• _TEXT UNDER STUDY_
<<<<

The knee problem was much more involved. It started with a visit to our regular doctor, then an orthopedist, then an MRI, then back to the orthopedist, then a morning in surgery (with anesthesia) that didn’t fix the problem. So my son went back to the specialist in the fall, with another trip to the MRI. Twelve visits in all. Other than those things, my wife went to the gynecologist and I got a flu shot. We also used various prescription drugs.
Laying all of this out on a spreadsheet, some things jumped out at me. First of all, the list price, or the sum of what the health care providers billed to Independence Blue Cross, is a very large number: $63,878.42. Presumably, if I had had no insurance, this would have been my responsibility. Maybe I could have negotiated it down a bit, maybe not. Twenty-three of our 25 doctor visits were with providers who are part of the Penn Medicine network, but I still received bills from 14 different entities, and without insurance, I presumably would have had to dicker with each one. I have no idea how that would have gone, and I never want to find out.
The fees negotiated by Independence Blue Cross for all of the services I received amounted to a substantial discount. They managed to knock $38,685.38 off the list price, for a resulting cost of $25,193.04. The insurance company split that cost with me per the provisions in my bronze plan. My portion, not including the premiums I paid, currently totals $9,648.65, or 38.3 percent of the $25,193.04 that Independence Blue Cross has paid out.
Were the out-of-pocket costs a problem for me? No. I’m a prudent person with above average income, and I keep cash on hand to cover unexpected expenses, even of this magnitude. I do wonder, though, how easy it will be for people like my employees to manage out-of-pocket expenses. How many people in the median American household, with an income of $53,891, have an extra $10,000 lying around?
What if I had chosen another policy: gold or platinum coverage? If you add my premium costs to my out-of-pocket expenses, my total expenditures under a bronze plan so far this year have been $23,160.49. Would the sum of my premiums and out-of-pocket costs been higher or lower with a gold or platinum plan? Unfortunately, I can’t answer that question. I have the plan descriptions from last year, but I have no way of knowing whether the negotiated price for the procedures is the same for all metallic levels.
What does all of this mean? As boss, I’m supposed to make decisions about what policies to offer to my employees. Some have families and some don’t. Some are younger, some are older. Some make more money, some make less. Conventional wisdom is that bronze level policies are good for people who don’t go to the doctor. My experience suggests that this is true — if we had required no care, my choice of a bronze policy would have saved me a lot of money. But even though we’re all healthy, that’s not how things turned out.

>>>>

• _WORK ITEM 1_
In the text on health insurance costs, how much did the health care providers bill to Independence Blue Cross in total?
• _WORK ITEM 2_
List every level of insurance plan named in the text on health insurance costs.
The data that comes next has nothing to do with the text on health insurance costs.

• _DATA SECTION_
<<<<

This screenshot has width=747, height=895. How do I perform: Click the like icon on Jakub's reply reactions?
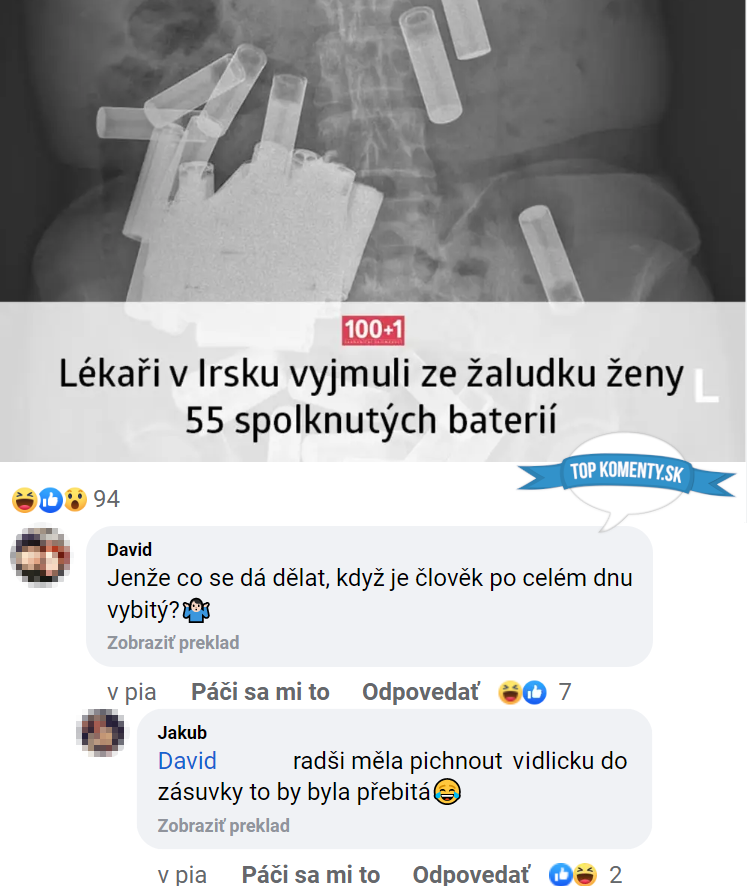click(560, 875)
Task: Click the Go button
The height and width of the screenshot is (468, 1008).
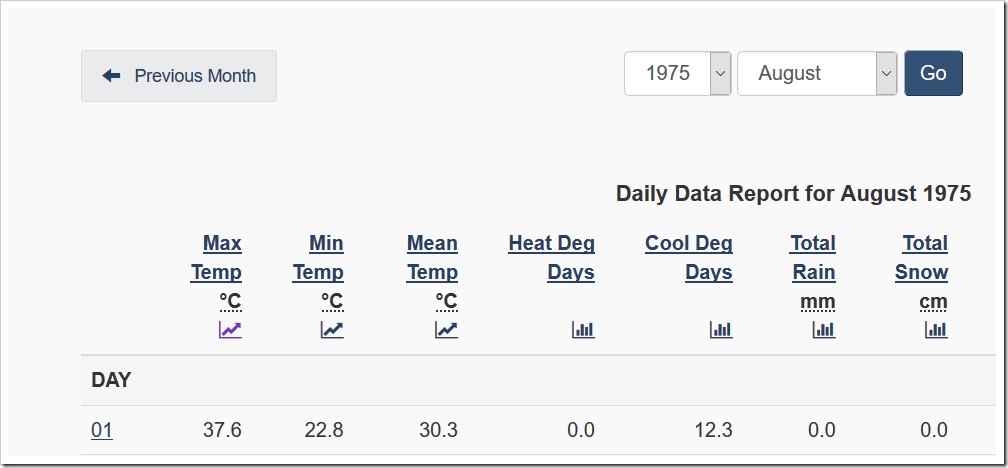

>>>>

• _ANSWER SECTION 1_
$63,878.42

• _ANSWER SECTION 2_
Bronze, gold, platinum